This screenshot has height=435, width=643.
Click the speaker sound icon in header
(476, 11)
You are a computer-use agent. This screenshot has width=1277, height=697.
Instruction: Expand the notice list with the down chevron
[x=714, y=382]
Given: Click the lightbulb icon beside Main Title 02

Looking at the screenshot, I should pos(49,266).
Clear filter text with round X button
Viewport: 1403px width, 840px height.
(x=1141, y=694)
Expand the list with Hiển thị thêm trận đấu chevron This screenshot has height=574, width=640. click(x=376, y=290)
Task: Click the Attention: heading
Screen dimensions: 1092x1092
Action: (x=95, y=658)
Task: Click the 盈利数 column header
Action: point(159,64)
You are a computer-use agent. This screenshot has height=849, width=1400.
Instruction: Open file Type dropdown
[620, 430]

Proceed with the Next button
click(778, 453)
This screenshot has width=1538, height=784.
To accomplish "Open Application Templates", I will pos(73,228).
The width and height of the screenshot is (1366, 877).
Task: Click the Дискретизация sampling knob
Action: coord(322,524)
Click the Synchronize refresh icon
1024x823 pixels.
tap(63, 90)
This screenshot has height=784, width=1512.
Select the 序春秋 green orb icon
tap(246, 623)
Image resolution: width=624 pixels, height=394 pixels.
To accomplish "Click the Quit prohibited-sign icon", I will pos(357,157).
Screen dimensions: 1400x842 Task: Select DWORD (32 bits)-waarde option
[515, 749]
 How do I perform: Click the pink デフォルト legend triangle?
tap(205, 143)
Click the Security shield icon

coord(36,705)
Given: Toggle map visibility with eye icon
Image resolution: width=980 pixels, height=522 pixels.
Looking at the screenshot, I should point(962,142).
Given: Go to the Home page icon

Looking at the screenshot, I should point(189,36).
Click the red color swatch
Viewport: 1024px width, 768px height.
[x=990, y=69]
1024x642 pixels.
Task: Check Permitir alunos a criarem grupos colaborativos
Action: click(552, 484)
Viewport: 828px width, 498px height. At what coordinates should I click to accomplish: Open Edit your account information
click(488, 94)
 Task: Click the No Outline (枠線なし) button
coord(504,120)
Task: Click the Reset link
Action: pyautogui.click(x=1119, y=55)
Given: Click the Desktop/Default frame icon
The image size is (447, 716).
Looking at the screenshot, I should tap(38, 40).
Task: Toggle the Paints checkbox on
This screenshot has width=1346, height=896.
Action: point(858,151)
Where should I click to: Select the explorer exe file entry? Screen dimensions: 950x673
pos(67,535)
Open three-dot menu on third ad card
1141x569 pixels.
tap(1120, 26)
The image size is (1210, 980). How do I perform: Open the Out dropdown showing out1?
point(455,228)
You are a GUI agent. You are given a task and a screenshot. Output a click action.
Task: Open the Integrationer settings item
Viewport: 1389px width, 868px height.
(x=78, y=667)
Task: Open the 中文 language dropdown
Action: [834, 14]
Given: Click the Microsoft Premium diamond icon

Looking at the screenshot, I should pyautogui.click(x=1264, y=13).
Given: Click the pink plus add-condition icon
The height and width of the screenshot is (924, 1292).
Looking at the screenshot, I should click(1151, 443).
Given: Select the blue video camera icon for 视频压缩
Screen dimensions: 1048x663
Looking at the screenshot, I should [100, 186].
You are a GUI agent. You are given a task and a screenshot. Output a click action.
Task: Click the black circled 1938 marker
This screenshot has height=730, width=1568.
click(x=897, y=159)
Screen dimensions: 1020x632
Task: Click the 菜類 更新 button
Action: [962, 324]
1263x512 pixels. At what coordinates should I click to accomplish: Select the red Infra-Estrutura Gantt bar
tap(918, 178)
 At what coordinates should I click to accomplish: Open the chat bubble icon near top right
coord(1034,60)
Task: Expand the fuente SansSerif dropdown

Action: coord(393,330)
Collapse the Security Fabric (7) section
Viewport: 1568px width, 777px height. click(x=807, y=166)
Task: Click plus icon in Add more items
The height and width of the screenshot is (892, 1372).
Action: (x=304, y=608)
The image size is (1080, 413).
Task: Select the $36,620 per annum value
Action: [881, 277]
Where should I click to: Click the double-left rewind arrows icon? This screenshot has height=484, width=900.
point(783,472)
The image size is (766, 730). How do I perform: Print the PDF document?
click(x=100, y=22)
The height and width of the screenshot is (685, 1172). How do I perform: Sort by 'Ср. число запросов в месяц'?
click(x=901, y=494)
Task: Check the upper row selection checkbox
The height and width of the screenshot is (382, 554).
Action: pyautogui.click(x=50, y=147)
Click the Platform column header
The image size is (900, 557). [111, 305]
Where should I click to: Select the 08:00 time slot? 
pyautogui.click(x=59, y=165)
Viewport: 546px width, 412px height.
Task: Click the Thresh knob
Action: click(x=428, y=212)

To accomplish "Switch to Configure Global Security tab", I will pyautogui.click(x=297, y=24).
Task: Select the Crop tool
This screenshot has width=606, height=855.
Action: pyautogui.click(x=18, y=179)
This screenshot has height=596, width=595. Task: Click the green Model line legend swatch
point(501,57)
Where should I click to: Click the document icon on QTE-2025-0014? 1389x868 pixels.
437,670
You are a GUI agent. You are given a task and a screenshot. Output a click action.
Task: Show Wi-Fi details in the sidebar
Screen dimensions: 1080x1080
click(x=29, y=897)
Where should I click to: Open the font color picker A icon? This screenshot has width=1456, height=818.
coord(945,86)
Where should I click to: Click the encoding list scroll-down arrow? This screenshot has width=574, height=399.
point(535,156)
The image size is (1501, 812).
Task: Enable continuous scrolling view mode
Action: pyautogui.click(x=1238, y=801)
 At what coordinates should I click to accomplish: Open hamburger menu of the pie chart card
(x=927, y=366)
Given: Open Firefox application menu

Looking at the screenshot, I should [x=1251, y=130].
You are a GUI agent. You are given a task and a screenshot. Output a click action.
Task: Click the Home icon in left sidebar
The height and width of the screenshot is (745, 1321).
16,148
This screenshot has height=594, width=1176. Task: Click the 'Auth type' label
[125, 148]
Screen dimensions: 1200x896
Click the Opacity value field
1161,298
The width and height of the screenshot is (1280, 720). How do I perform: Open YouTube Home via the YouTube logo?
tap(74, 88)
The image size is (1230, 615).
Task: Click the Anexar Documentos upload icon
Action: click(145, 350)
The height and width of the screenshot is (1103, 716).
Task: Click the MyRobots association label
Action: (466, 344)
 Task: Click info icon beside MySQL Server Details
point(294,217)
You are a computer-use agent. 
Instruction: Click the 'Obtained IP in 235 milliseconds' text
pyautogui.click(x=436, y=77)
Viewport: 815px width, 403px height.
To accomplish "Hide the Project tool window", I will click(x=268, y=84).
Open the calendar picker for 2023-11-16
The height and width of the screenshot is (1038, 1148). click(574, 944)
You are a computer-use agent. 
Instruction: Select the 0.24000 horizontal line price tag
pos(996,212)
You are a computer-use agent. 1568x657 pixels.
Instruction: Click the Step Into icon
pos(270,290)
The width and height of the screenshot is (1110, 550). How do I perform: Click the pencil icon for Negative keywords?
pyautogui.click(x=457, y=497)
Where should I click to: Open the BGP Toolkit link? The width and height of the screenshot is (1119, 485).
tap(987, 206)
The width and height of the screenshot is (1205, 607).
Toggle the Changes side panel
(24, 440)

——————————

▸ Task goal: Rewrite the listing above, replacing every "computer-use agent" with "desktop automation agent" and leaving everything else unchanged.

▸ Solution:
This screenshot has height=435, width=643.
Click the speaker sound icon in header
(476, 11)
You are a desktop automation agent. This screenshot has width=1277, height=697.
Instruction: Expand the notice list with the down chevron
[x=714, y=382]
Given: Click the lightbulb icon beside Main Title 02

Looking at the screenshot, I should pos(49,266).
Clear filter text with round X button
Viewport: 1403px width, 840px height.
(x=1141, y=694)
Expand the list with Hiển thị thêm trận đấu chevron This screenshot has height=574, width=640. click(x=376, y=290)
Task: Click the Attention: heading
Screen dimensions: 1092x1092
Action: (x=95, y=658)
Task: Click the 盈利数 column header
Action: point(159,64)
You are a desktop automation agent. This screenshot has height=849, width=1400.
Instruction: Open file Type dropdown
[620, 430]

Proceed with the Next button
click(778, 453)
This screenshot has width=1538, height=784.
To accomplish "Open Application Templates", I will pos(73,228).
The width and height of the screenshot is (1366, 877).
Task: Click the Дискретизация sampling knob
Action: coord(322,524)
Click the Synchronize refresh icon
1024x823 pixels.
tap(63, 90)
This screenshot has height=784, width=1512.
Select the 序春秋 green orb icon
tap(246, 623)
Image resolution: width=624 pixels, height=394 pixels.
To accomplish "Click the Quit prohibited-sign icon", I will pos(357,157).
Screen dimensions: 1400x842 Task: Select DWORD (32 bits)-waarde option
[515, 749]
 How do I perform: Click the pink デフォルト legend triangle?
tap(205, 143)
Click the Security shield icon

coord(36,705)
Given: Toggle map visibility with eye icon
Image resolution: width=980 pixels, height=522 pixels.
Looking at the screenshot, I should point(962,142).
Given: Go to the Home page icon

Looking at the screenshot, I should point(189,36).
Click the red color swatch
Viewport: 1024px width, 768px height.
[x=990, y=69]
1024x642 pixels.
Task: Check Permitir alunos a criarem grupos colaborativos
Action: click(552, 484)
Viewport: 828px width, 498px height. At what coordinates should I click to accomplish: Open Edit your account information
click(488, 94)
 Task: Click the No Outline (枠線なし) button
coord(504,120)
Task: Click the Reset link
Action: pyautogui.click(x=1119, y=55)
Given: Click the Desktop/Default frame icon
The image size is (447, 716).
Looking at the screenshot, I should tap(38, 40).
Task: Toggle the Paints checkbox on
This screenshot has width=1346, height=896.
Action: point(858,151)
Where should I click to: Select the explorer exe file entry? Screen dimensions: 950x673
pos(67,535)
Open three-dot menu on third ad card
1141x569 pixels.
tap(1120, 26)
The image size is (1210, 980). How do I perform: Open the Out dropdown showing out1?
point(455,228)
You are a GUI agent. You are given a task and a screenshot. Output a click action.
Task: Open the Integrationer settings item
Viewport: 1389px width, 868px height.
(x=78, y=667)
Task: Open the 中文 language dropdown
Action: [834, 14]
Given: Click the Microsoft Premium diamond icon

Looking at the screenshot, I should pyautogui.click(x=1264, y=13).
Given: Click the pink plus add-condition icon
The height and width of the screenshot is (924, 1292).
Looking at the screenshot, I should click(1151, 443).
Given: Select the blue video camera icon for 视频压缩
Screen dimensions: 1048x663
Looking at the screenshot, I should [100, 186].
You are a GUI agent. You are given a task and a screenshot. Output a click action.
Task: Click the black circled 1938 marker
This screenshot has height=730, width=1568.
click(x=897, y=159)
Screen dimensions: 1020x632
Task: Click the 菜類 更新 button
Action: [962, 324]
1263x512 pixels. At what coordinates should I click to accomplish: Select the red Infra-Estrutura Gantt bar
tap(918, 178)
 At what coordinates should I click to accomplish: Open the chat bubble icon near top right
coord(1034,60)
Task: Expand the fuente SansSerif dropdown

Action: coord(393,330)
Collapse the Security Fabric (7) section
Viewport: 1568px width, 777px height. click(x=807, y=166)
Task: Click plus icon in Add more items
The height and width of the screenshot is (892, 1372).
Action: (x=304, y=608)
The image size is (1080, 413).
Task: Select the $36,620 per annum value
Action: [881, 277]
Where should I click to: Click the double-left rewind arrows icon? This screenshot has height=484, width=900.
point(783,472)
The image size is (766, 730). How do I perform: Print the PDF document?
click(x=100, y=22)
The height and width of the screenshot is (685, 1172). How do I perform: Sort by 'Ср. число запросов в месяц'?
click(x=901, y=494)
Task: Check the upper row selection checkbox
The height and width of the screenshot is (382, 554).
Action: pyautogui.click(x=50, y=147)
Click the Platform column header
The image size is (900, 557). [111, 305]
Where should I click to: Select the 08:00 time slot? 
pyautogui.click(x=59, y=165)
Viewport: 546px width, 412px height.
Task: Click the Thresh knob
Action: click(x=428, y=212)

To accomplish "Switch to Configure Global Security tab", I will pyautogui.click(x=297, y=24).
Task: Select the Crop tool
This screenshot has width=606, height=855.
Action: pyautogui.click(x=18, y=179)
This screenshot has height=596, width=595. Task: Click the green Model line legend swatch
point(501,57)
Where should I click to: Click the document icon on QTE-2025-0014? 1389x868 pixels.
437,670
You are a GUI agent. You are given a task and a screenshot. Output a click action.
Task: Show Wi-Fi details in the sidebar
Screen dimensions: 1080x1080
click(x=29, y=897)
Where should I click to: Open the font color picker A icon? This screenshot has width=1456, height=818.
coord(945,86)
Where should I click to: Click the encoding list scroll-down arrow? This screenshot has width=574, height=399.
point(535,156)
The image size is (1501, 812).
Task: Enable continuous scrolling view mode
Action: pyautogui.click(x=1238, y=801)
 At what coordinates should I click to accomplish: Open hamburger menu of the pie chart card
(x=927, y=366)
Given: Open Firefox application menu

Looking at the screenshot, I should [x=1251, y=130].
You are a GUI agent. You are given a task and a screenshot. Output a click action.
Task: Click the Home icon in left sidebar
The height and width of the screenshot is (745, 1321).
16,148
This screenshot has height=594, width=1176. Task: Click the 'Auth type' label
[125, 148]
Screen dimensions: 1200x896
Click the Opacity value field
1161,298
The width and height of the screenshot is (1280, 720). How do I perform: Open YouTube Home via the YouTube logo?
tap(74, 88)
The image size is (1230, 615).
Task: Click the Anexar Documentos upload icon
Action: click(145, 350)
The height and width of the screenshot is (1103, 716).
Task: Click the MyRobots association label
Action: (466, 344)
 Task: Click info icon beside MySQL Server Details
point(294,217)
You are a desktop automation agent. 
Instruction: Click the 'Obtained IP in 235 milliseconds' text
pyautogui.click(x=436, y=77)
Viewport: 815px width, 403px height.
To accomplish "Hide the Project tool window", I will click(x=268, y=84).
Open the calendar picker for 2023-11-16
The height and width of the screenshot is (1038, 1148). click(574, 944)
You are a desktop automation agent. 
Instruction: Select the 0.24000 horizontal line price tag
pos(996,212)
You are a desktop automation agent. 1568x657 pixels.
Instruction: Click the Step Into icon
pos(270,290)
The width and height of the screenshot is (1110, 550). How do I perform: Click the pencil icon for Negative keywords?
pyautogui.click(x=457, y=497)
Where should I click to: Open the BGP Toolkit link? The width and height of the screenshot is (1119, 485).
tap(987, 206)
The width and height of the screenshot is (1205, 607).
Toggle the Changes side panel
(24, 440)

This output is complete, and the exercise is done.